**YOUR INSTRUCTIONS**
In the polyomino text, write out the part from "The trick is" up to and including "with dynamic programming.", changing "dynamic programming" to "recursion".

**TEXT SHOWN**
________
The trick is that the rectangle has width $1$ . Thus, all the polyominoes generated will also be rectangles of width $1$ . This allows a very nice solution with dynamic programming.

The first idea would most likely be "generalize the problem, to $1 \times n$ , and make a recurrence by considering the last polyomino"; this is similar to a common problem:

A $1 \times n$ rectangle is to be tiled with $1 \times 1$ square tiles and $1 \times 2$ rectangle tiles. How many ways are there to do this?

The attempt might be this: with the original $1 \times n$ rectangle $R$ , remove a $1 \times k$ polyomino $P$ to leave a $1 \times (n-k)$ rectangle $R'$ . Find the number of ways to complete $R'$ , and add up for all possible choices of $k$ . However, the problem is that the last polyomino of $R'$ cannot be $1 \times k$ as well, since it would be adjacent to $P$ .
________
**RAW DATA**
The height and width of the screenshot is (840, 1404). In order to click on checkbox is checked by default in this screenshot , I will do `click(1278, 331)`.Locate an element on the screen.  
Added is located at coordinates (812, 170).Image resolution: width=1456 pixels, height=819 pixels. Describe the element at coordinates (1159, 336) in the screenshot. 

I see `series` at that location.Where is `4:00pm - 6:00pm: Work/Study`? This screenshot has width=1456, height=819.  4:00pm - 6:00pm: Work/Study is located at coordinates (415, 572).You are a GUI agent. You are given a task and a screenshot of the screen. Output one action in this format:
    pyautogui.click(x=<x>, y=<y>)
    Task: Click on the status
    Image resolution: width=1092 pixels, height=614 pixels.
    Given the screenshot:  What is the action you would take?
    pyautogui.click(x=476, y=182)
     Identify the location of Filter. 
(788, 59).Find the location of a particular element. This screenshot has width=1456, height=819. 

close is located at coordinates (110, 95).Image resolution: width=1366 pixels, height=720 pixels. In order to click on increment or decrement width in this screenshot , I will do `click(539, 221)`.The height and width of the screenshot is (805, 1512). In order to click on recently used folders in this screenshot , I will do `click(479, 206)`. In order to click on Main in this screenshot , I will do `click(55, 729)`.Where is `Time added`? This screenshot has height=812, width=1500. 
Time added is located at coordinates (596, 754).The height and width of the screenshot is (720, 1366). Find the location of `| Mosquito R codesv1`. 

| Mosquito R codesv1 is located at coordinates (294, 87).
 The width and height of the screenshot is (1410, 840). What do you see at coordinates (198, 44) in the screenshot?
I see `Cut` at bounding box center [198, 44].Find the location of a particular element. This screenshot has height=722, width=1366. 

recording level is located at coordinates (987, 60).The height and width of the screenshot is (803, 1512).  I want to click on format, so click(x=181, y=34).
________
**ANSWER TO THIS PROBLEM**
The trick is that the rectangle has width $1$ . Thus, all the polyominoes generated will also be rectangles of width $1$ . This allows a very nice solution with recursion.